The initial days
Almost nine years back when I started my career in 2008, I came out of college straight into a DBA role. We were three graduates and three senior DBAs who started supporting four clients in a newly formed team. In the first two years on that job I have seen the services and support as a primary DBA and shared between other few clients. It was challenging as we built few automated scripts and alerts. Soon we realised that we have cut down our work and had to find more work to keep ourselves busy. This is good for us, but not for the client as they see that they are paying for the time spent and not the expertise in building the automation. We still kept the clients happy with more improvements and few other projects.
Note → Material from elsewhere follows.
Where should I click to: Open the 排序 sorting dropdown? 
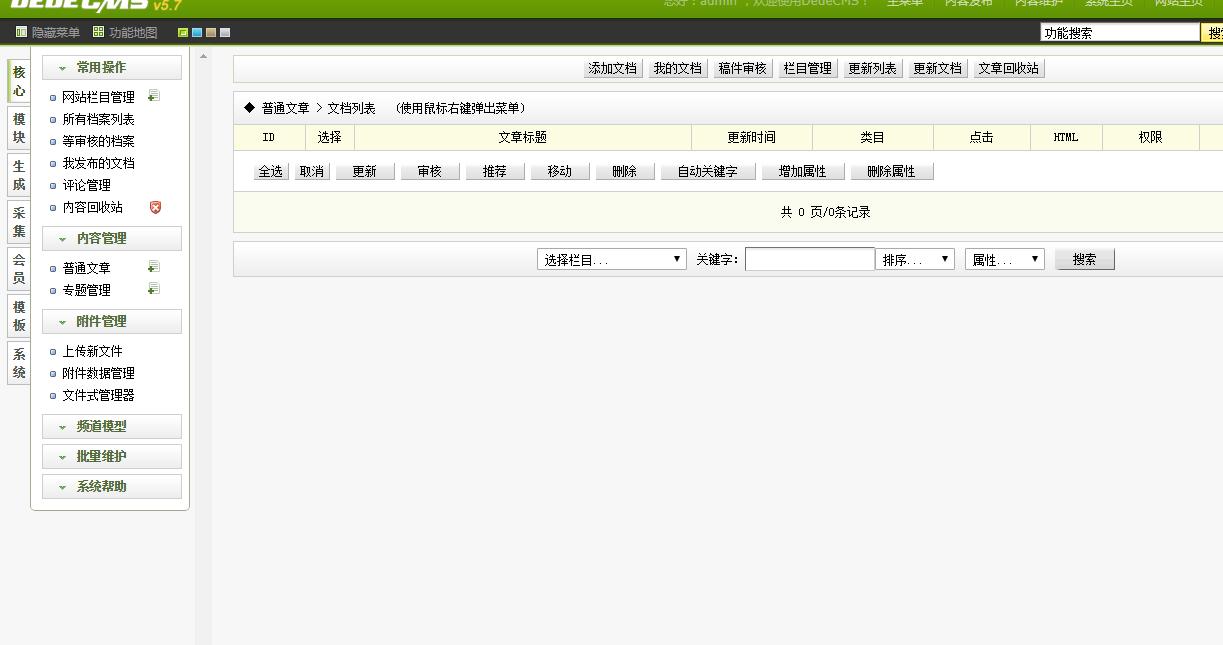(x=915, y=258)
Then I moved to Microsoft as a Support Engineer. Yes, I was the part of the team who was handling your cases raised for SQL Server with Microsoft. It was a short run for nine months when I joined one of my clients from my first company. It was because of the value that I would add there building a new team. I wanted to do so many projects there which was not approved as a vendor. As a direct employee in the company the influence was great. Unfortunately, they handed over their own team to another vendor. Left with no option I joined a financial services company.
Beyond DBA – Infra DBA
Till then I always looked at a DBA role as a support role. I then realised what a project mean to a DBA. Things changed as soon as I realised that all the DBA work was already automated. Then what do I do? You will be an Infra DBA – a what DBA? Yes, an Infra DBA. I will work closely with the system administrators and the application guys. I will build and solve problems beyond SQL Server which will indirectly fix issues with SQL Server.
This is where I started working on consolidation projects, capacity planning, building HA and DR solutions using SAN replication and SAN Snapshots, building read only instances and implementing load balancer to off load read workload at the database level. It was essential, to learn and understand how the underlying hardware and overlying application layer works to build these solutions.
I moved to Australia, and then came the Cloud. The magic word where everyone wants to move and very few know how. And the very big question, how will it affect my DBA job? I was excited that I can work on migrations to Cloud. But answering the fears of organisations about the future of their employees is a challenge. Fine, it is not as simple as you think. The notion of move to cloud and it all works fine is, in many cases, not true.
If you ever heard a story at a non-DBA shop – add more hardware when you see performance issues – that is a horror story for a DBA’s ears. When you move to Cloud and after few performance issues, when you are suggested to increase the resources to improve performance, it is a similar story. Moving to the cloud doesn’t mean you can lose the DBAs. It is like automating all DBA tasks, but still having a DBA to do more innovative work to improve the quality of your systems.
Learn, Innovate, Prosper
As a DBA, you will need to upgrade your skills. If you were running health checks every day and fixing regular issues and solving tickets, your job was at stake five years ago. You are lucky that you are still having a job. The only thing constant is change. It is never late to start learning and it is always early to stop learning. So Learn, Innovate, Prosper.